A.I. on stage at Currents’ opening weekend
Digital artist Marpi created an outline for the various creatures that swim around on screen in his latest installation, “Aquarium.”
But no one, not even Marpi, can predict what form they will take or how they will react to stimuli.
Operated by machine learning technology, a form of artificial intelligence, Marpi’s motion- and sound-sensitive simulations react differently each time a viewer waves their arms or moves in front of the screen.
And during the opening weekend of Santa Fe’s annual Currents New Media Festival, Taos-based DJs Kanizzle and Dubvirus will play music next to the installation to make Marpi’s creations “dance” from 6 p.m.-midnight tonight and Saturday outside El Museon Cultural near the railroad tracks.
The Polish artist, now based in San Francisco, said he loves to create things that surprise him, something made more possible with A.I.
“If you fully control it, then it’s really boring,” he said. “… If it’s free enough to do its own thing, it takes a life of its own.”
Artistic advancements in fields like A.I. and virtual reality will be at the forefront of 2018’s Currents New Media Festival’s opening weekend performances. The festival opens tonight and continues until June 24.
Opening night regularly attracts about 2,500 visitors, said Currents co-executive artistic director Frank Ragano, who started the show in 2010 with Mariannah Amster.

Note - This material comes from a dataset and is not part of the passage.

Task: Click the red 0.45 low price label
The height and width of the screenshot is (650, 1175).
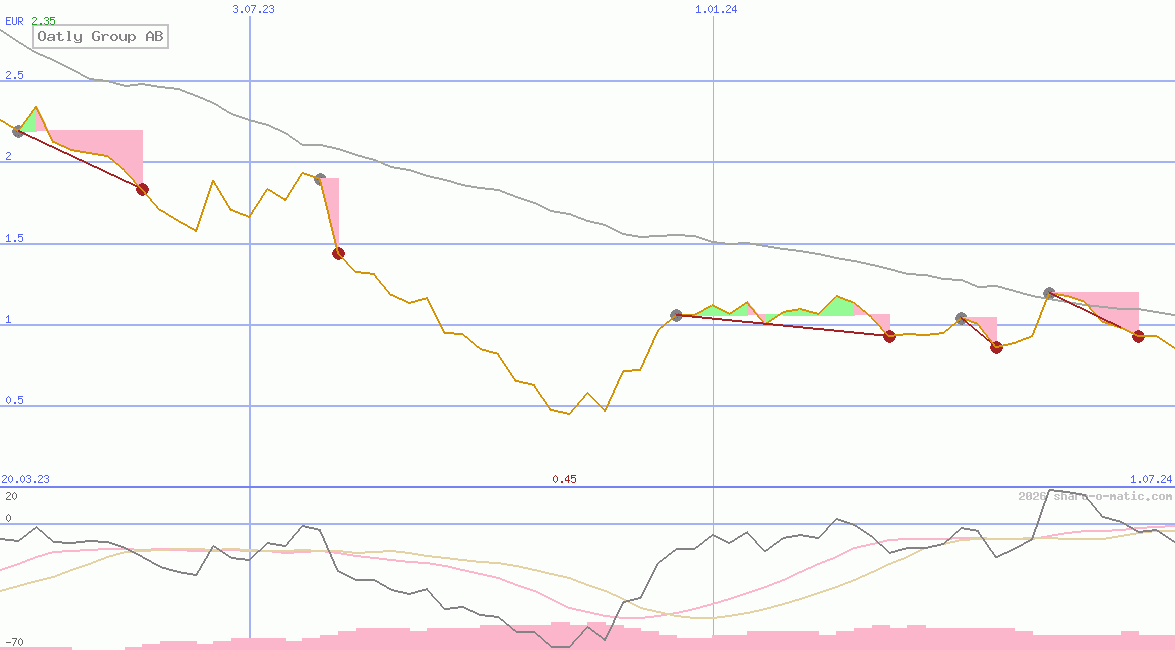Action: (564, 479)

Opening weekend’s other featured pieces are “Movements,” a virtual reality experience created by New York-based composer Elliot Cole, Pixar animator Michael Catalano and V.R. producer Natalie Sun, presented at
7 p.m. tonight at El Museo Cultural; and “Displaced Horizons,” a live music and video installation created by artists and environmental advocates Chris Jonas, Dylan McLaughlin and Robert Lundberg at Site Santa Fe at 7:30 p.m. Saturday.

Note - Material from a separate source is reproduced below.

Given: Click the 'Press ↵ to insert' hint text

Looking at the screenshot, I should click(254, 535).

And under the Farmers’ Market shade structure throughout the weekend will be Axle Contemporary’s “Iris” by local artist Stephen Auger.
Auger told the Journal that his interactive piece, which also will be showing at Burning Man later this year, is a simulation of how human bodies react when subjected to light, sound and vibration. That includes the different colors and patterns people see when their eyes are closed with various stimuli around.

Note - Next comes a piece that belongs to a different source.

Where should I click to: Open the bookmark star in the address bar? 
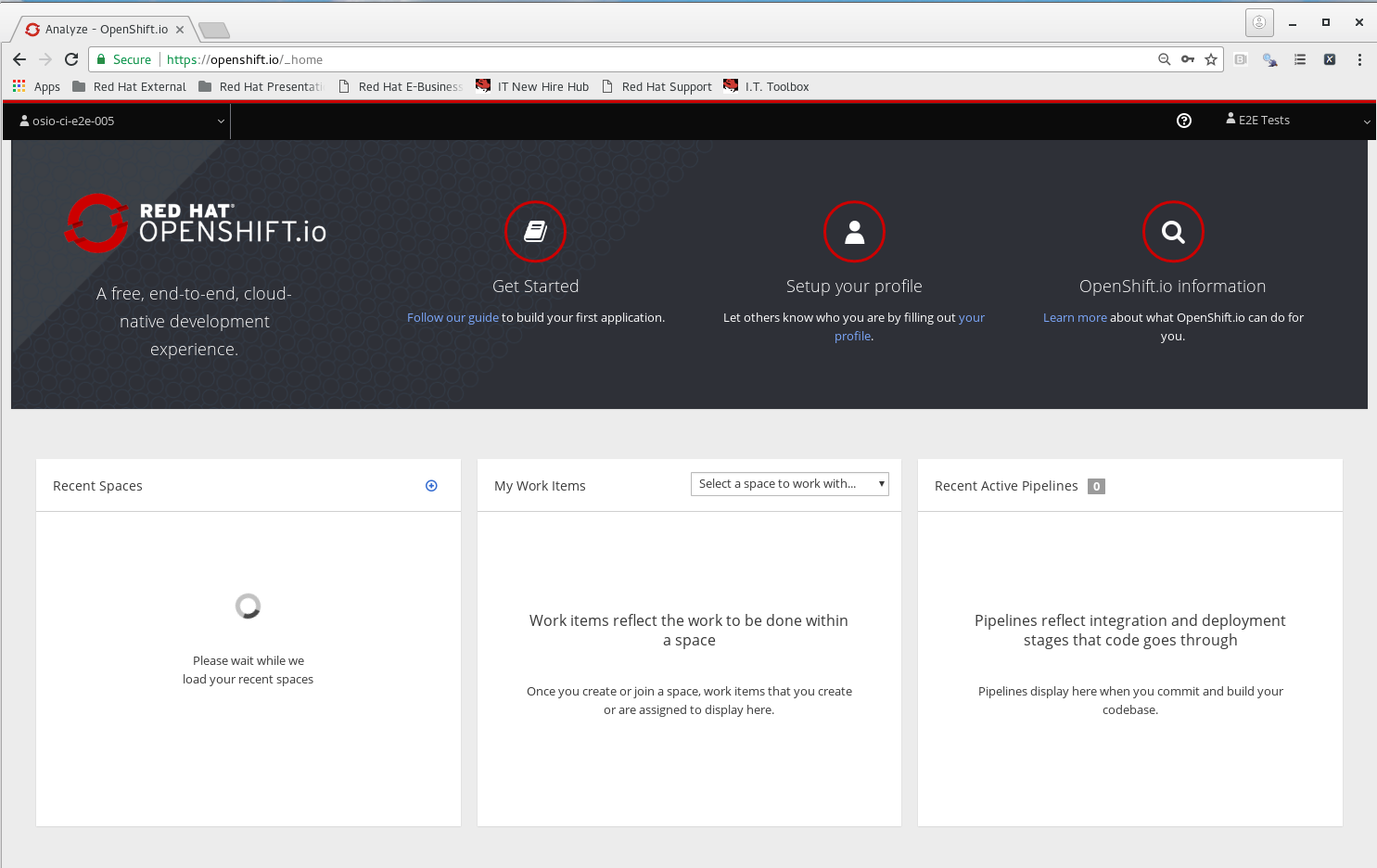(x=1211, y=59)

“Iris” is his idea of hallucinations humans would have if they lived in space, Auger said, but it’s also a metaphor for the “inner cosmos of the sensory body” and how similar it is to the interstellar cosmos.
Those who experience “Movements” will enter a
world in which music “follows you, rather you following the music” in El Museo. Cole created 10-12 different compositions, within which a person’s movements can dictate elements like chord changes or how high or low the notes go.
And as the music changes, so do the visuals inside the headset, he said. “Everything you hear becomes visualized in this kind of forest around you,” he said. “The more notes you play, the thicker the terrain gets. You feel like you’re in this psychedelic forest looking at all these shapes that glow and light up when triggered by the music.”
Cole will be demonstrating “Movements,” then allowing visitors to test it out via a headset.
Across the street at SITE Santa Fe, “Displaced Horizons” will tackle humans’ complex relationships with water systems like dams, acequias and rivers. Over the course of two hours, musicians will be around the room playing a multi-genred score that correlates with film shot
at water systems around the Santa Fe and Española areas, including pumping stations and sediment filtration sites, according to McLaughlin, the project’s videographer.
“I’m interested in trying to use this space to witness, to experience these systems that are so fundamental, but are often overlooked or not considered as deeply as they should be for how important they are for how we live in the world,” said Wisconsin-based musician Lundberg, who co-composed the score.
He said he wants people to reflect on what the “moral character” of their relationships with these water systems might be.
A full list of opening weekend events, including musical performances in the Railyard, as well as artist talks and workshops at SITE, East of West Gallery and Canyon Road Creatives, are available at currentsnewmedia.org.
Admission is free, with a $5 suggested donation for visitors ages 18 and older.